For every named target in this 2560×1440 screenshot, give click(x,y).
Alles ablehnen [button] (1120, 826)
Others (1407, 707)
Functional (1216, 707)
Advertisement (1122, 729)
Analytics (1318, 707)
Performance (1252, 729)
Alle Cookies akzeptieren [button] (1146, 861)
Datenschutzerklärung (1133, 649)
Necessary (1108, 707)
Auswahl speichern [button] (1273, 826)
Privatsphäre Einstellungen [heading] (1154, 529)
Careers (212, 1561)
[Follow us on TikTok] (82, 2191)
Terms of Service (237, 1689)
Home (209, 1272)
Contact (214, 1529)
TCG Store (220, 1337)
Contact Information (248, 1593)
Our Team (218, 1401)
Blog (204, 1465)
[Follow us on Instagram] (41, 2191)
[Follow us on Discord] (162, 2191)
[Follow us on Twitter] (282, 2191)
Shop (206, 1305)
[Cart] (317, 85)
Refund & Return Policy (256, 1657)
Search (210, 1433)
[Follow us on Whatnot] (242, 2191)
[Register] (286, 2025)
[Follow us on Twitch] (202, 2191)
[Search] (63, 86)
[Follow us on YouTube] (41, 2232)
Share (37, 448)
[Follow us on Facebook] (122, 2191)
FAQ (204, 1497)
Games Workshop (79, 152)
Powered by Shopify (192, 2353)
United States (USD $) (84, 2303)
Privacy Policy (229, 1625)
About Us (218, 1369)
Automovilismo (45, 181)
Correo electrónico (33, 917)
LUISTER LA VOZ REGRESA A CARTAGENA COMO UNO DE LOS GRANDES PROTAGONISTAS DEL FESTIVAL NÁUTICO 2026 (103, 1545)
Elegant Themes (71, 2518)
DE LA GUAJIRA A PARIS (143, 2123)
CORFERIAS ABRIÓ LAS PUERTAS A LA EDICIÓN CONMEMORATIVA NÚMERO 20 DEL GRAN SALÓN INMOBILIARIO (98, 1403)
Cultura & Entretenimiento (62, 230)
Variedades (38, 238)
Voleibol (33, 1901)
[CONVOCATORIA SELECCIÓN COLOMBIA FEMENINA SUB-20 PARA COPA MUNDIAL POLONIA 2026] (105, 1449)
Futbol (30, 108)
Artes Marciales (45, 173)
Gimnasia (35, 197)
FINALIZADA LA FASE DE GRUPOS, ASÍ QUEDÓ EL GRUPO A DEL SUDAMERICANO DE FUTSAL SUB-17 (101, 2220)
------------------------------------------------------------
Exercise details:
Find the line containing "[Register] (286, 2025)" in the data above. Please transcribe it and every line after it, exactly.

Reply:
[Register] (286, 2025)
[Follow us on Twitch] (202, 2191)
[Search] (63, 86)
[Follow us on YouTube] (41, 2232)
Share (37, 448)
[Follow us on Facebook] (122, 2191)
FAQ (204, 1497)
Games Workshop (79, 152)
Powered by Shopify (192, 2353)
United States (USD $) (84, 2303)
Privacy Policy (229, 1625)
About Us (218, 1369)
Automovilismo (45, 181)
Correo electrónico (33, 917)
LUISTER LA VOZ REGRESA A CARTAGENA COMO UNO DE LOS GRANDES PROTAGONISTAS DEL FESTIVAL NÁUTICO 2026 (103, 1545)
Elegant Themes (71, 2518)
DE LA GUAJIRA A PARIS (143, 2123)
CORFERIAS ABRIÓ LAS PUERTAS A LA EDICIÓN CONMEMORATIVA NÚMERO 20 DEL GRAN SALÓN INMOBILIARIO (98, 1403)
Cultura & Entretenimiento (62, 230)
Variedades (38, 238)
Voleibol (33, 1901)
[CONVOCATORIA SELECCIÓN COLOMBIA FEMENINA SUB-20 PARA COPA MUNDIAL POLONIA 2026] (105, 1449)
Futbol (30, 108)
Artes Marciales (45, 173)
Gimnasia (35, 197)
FINALIZADA LA FASE DE GRUPOS, ASÍ QUEDÓ EL GRUPO A DEL SUDAMERICANO DE FUTSAL SUB-17 (101, 2220)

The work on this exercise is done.